#### Provided records ####

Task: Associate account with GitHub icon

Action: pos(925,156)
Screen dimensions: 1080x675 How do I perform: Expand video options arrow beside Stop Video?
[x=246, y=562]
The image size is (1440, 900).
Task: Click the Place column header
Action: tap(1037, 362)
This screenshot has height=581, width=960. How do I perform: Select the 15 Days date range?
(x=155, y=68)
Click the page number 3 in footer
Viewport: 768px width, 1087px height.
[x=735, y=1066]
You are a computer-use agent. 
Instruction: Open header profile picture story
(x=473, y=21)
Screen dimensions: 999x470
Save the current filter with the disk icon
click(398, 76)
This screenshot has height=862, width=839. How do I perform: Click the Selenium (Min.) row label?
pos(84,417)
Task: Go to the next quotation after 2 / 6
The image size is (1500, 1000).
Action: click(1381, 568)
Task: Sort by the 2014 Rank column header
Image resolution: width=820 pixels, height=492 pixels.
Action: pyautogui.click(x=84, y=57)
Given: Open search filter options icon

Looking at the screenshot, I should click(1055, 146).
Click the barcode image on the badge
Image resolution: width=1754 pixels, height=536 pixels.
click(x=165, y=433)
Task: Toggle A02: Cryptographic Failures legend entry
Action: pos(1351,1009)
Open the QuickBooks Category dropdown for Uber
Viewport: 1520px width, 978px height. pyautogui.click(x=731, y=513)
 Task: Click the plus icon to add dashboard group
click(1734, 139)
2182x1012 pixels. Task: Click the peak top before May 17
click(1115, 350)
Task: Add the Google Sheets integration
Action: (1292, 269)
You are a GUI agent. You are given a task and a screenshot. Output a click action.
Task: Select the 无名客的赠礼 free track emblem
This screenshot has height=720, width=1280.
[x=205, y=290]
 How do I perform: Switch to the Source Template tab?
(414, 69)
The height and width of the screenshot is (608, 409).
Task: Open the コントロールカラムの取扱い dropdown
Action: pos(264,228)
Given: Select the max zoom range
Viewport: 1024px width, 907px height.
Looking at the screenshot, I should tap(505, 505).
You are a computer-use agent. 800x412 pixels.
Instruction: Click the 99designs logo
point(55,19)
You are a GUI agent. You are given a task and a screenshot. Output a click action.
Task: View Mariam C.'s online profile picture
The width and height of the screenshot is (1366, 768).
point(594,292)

####

(Task): Your answer must be the lines from the one with "Task: View Mariam C.'s online profile picture" through the last line of the data, repeated exactly and with nothing else.

(Solution):
Task: View Mariam C.'s online profile picture
The width and height of the screenshot is (1366, 768).
point(594,292)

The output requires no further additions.